Le kart est arrivé près de chez nous

Yesterday, we went to pick up our kart base. We have studied it thoroughly, had plenty of construction ideas and took it for a first test drive, pushing it down the street. During the ride, we broke the seat contraption, so we removed it to make space for a new seat, and removed other stuff (like the gas cable) that we won't need for our conversion to an all-electric kart.

Below are more pictures of the kart (without the side bumpers, and missing its broken seat) in front of my garage. Louis is demoing the steering wheel.



The kart looks like a great base for our own build. The steering and braking looks in a sufficient condition so we don't have to replace it immediately. There's plenty of space on the frame to start our upgrade, putting in new mounts for the batteries and the motor.



Two 12V car batteries will be mounted on either side of the seat, we'll install an electric motor and its drive train to the right and back of the seat, mount a potentiometer to the gas pedal, and do some wiring to get it all up and running. An extra battery will probably be added later on to provide some extra juice for a car radio, bling bling, and a boom box :) We've also had plenty ideas on the finish, and we're planning to repaint it in a shiny black, with plenty of electronics and colorful LEDs to make it look pimp shit. But the highest priorities are obviously in getting it up and running.

As the first steps, we'll have to put in a new seat, check the braking system as it doesn't seem to be perfectly aligned, and get the back axle rolling smoothly, so we'll have to disassemble its bearings, and put it all back together.

A rolling kart

I found this "rolling" kart, which has a frame, wheels, steering and braking installed. It looks pretty beat up, but it's dead cheap. The motor is missing but that is a good thing, I don't need it anyway. Here's some pictures of the kart.

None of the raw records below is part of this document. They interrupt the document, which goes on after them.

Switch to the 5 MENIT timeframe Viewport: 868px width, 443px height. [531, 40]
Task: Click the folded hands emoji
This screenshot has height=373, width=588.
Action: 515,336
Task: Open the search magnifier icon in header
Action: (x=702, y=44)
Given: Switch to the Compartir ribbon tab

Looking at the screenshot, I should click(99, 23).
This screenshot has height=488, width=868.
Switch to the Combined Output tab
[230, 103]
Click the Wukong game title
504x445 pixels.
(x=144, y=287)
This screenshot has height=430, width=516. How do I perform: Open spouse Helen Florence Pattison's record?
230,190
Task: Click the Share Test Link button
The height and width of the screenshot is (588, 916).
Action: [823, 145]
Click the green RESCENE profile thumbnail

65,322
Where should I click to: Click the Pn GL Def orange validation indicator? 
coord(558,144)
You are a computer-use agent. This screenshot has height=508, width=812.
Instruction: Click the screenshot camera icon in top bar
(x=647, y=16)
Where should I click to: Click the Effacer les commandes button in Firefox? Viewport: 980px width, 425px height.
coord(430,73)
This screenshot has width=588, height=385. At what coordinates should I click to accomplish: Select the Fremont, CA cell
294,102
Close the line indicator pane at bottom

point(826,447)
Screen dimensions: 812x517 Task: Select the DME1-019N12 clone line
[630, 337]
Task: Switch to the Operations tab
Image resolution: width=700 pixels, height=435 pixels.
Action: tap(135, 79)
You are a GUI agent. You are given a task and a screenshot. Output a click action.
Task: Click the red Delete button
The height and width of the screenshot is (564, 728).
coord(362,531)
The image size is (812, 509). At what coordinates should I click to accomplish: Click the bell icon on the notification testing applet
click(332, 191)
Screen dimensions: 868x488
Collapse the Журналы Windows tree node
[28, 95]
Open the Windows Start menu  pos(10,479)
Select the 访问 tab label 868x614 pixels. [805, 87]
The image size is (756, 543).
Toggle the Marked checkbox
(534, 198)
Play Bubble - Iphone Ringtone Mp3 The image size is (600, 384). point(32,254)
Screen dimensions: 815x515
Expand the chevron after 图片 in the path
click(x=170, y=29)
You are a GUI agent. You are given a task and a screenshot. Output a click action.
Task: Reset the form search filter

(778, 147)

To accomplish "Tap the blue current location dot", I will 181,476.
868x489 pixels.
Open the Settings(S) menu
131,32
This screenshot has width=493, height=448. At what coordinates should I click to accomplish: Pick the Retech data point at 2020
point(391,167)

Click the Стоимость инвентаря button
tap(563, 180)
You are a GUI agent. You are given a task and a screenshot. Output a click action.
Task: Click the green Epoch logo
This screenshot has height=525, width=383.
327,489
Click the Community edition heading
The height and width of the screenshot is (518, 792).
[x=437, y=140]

Here's a close-up of the hydraulic brake on the kart:


Before even thinking about mounting new gear to such a kart, there's a first few obvious jobs that need to be done. We'll have to take apart the frame, clean it up, sand it down, repaint it, put the kart back together and fix stuff that needs fixing to get it rolling again. We'll then see what to do next.

I'll be checking it out on Friday. I hope it fits in the car, it looks like a great base to start the build from.

Can we create our own electric kart?

Electric vehicles are receiving a lot of attention, both in our minds and in many minds around the globe. Since a few months, I'm commuting with a beautiful Biketec Flyer T8 pedal-assisting bicycle, about 20 kilometers each day. As I apply force to the pedals, an electric motor provides that amount of force to the bicycle chain as well. It makes the ride lots of fun; getting to speed at stop lights and crossing bridges is lovely.

So now, I'm hungry for more. Now I want an all-electric non-human-powered vehicle. I'm not expecting affordable, great all-electric cars from our failing bunch of manufacturers, so this time we're going to build one ourselves! A small car might be somehow technically possible to conceive, but shop space is sparse, and there's no way we can ever get the car regulated so that we can actually drive it around. Instead of upgrading either a bicycle or a full car, we're trying somewhere in the middle.

A kart has a simple frame and construction. We add a bunch of frames for car batteries on the sides and an electric motor in the back. We add these components, together with a controller and some wiring, and that's that (in theory). OK, we can't get a kart regulated either, but at least a kart takes less space than a complete car and the kart can be transported (by a fuel-munching automobile) to open places -- like parking lots or industrial terrains -- to play with it. But I'm expecting the process of constructing the kart will be a whole lot more enjoyable than driving it around. The fun is in the challenge of getting it to work.

As this is supposed to be a great hack, we'll try to get it built before the Hacking At Random conference in the Netherlands this summer so we can showcase the electric kart at the event.

I'm setting up this blog to keep track of my progress. The project has a semi long term goal, of being ready by August 2009, and there will be interruptions along the line, so plenty of bursts of ideas in the middle of long silences on this blog may occur.